#!/usr/bin/env python
# coding: utf-8
# # Reading and Writing Data Files with Python
# In order plot or fit data with Python, you have to get the data into the program. If a program makes calculations using data, it can be useful to write the results to a file.
# ## 1. Reading Data Files
# In Python, it is often useful for data to be in arrays. Data can be entered directly into the programs using the **`array`** function from the numpy library. For instance, the following lines assign arrays of numbers to `x`, `y`, and `yerr`.
# In[1]:
from numpy import *
x = array([0.0, 2.0, 4.0, 6.0, 8.0])
y = array([1.1, 1.9, 3.2, 4.0, 5.9])
yerr = array([0.1, 0.2, 0.1, 0.3, 0.3])
# However, this is not a good way to handle large data sets. It is better to store the data in a separate file and have the program read the data file. You could use a text editor (*Idle* works well or you can create and edit a file in *CoCalc*) to enter the data above in the form shown below. The values of `x`, `y`, and `yerr` (the uncertainty in `y`) for a single data point are entered on the same line separated by spaces or tabs.
#
# 0.0 1.1 0.1
# 2.0 1.9 0.2
# 4.0 3.2 0.1
# 6.0 4.0 0.3
# 8.0 5.9 0.3
#
#
# Suppose that the file is saved as plain text and given the name “`input.dat`”. The **`loadtxt`** function
# from the numpy library can be used to read data from the text file. The following example shows how to read the data into an array called `DataIn`.
# In[2]:
from numpy import *
DataIn = loadtxt('input.dat')
print(DataIn)
# Notice that `DataIn` is a single 2-dimensional array, rather than three 1-dimensional arrays.
#
# If you add a line that starts with a number sign (`#`) to the data file, it will be ignored as a comment when the file is read. (Blank lines are also ignored.) It is a good idea to put explanatory comments at the
# beginning of data files because you will quickly forget what the numbers mean. Giving
# files descriptive names and keeping good notes about them are also helpful.
# In[3]:
# This line is a comment, even in a data file
# In most cases (plotting, for example), each variable should be in a separate 1-dimensional
# array. Setting the **`unpack`** argument to **`True`** and providing a variable for each column
# accomplishes this.
# In[4]:
from numpy import *
x, y, yerr = loadtxt('input.dat', unpack=True)
print(x)
print(y)
print(yerr)
# If you want to read in only some columns, you can use the **`usecols`** argument to specify
# which ones. Indices in Python start from zero, not one. The line below will read only the
# first and second columns of data, so only two variable names are provided.
# In[5]:
x, y = loadtxt('input.dat', unpack=True, usecols=[0,1])

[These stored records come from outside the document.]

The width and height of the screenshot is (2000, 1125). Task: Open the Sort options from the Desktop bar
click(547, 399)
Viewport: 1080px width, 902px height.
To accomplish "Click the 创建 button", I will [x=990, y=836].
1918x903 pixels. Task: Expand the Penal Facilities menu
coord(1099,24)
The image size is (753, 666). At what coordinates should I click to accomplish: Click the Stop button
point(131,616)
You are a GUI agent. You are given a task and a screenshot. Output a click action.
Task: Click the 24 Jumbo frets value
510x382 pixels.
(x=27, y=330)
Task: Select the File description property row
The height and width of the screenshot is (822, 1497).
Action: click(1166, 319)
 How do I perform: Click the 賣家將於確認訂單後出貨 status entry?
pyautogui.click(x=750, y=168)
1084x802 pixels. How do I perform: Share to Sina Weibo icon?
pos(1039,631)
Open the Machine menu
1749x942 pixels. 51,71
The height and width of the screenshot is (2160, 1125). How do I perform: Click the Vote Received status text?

# Sometimes you will get a file with data separated by commas, instead of spaces. For example, suppose that the file "`input2.dat`" contains the following time and voltage data from a pressure sensor.
#
# 0.0, 1.1
# 2.0, 1.9
# 4.0, 4.2
# 6.0, 4.0
# 8.0, 5.9
#
#
# The **`delimiter`** argument can be used to make the **`loadtxt`** function recognize commas as the separators.
# In[6]:
t, v = loadtxt('input2.dat', delimiter=',', unpack=True)
print(t)
print(v)
# ## 2. Writing Data Files
# The **`savetxt`** function from the numpy library can be used to write data to a text file.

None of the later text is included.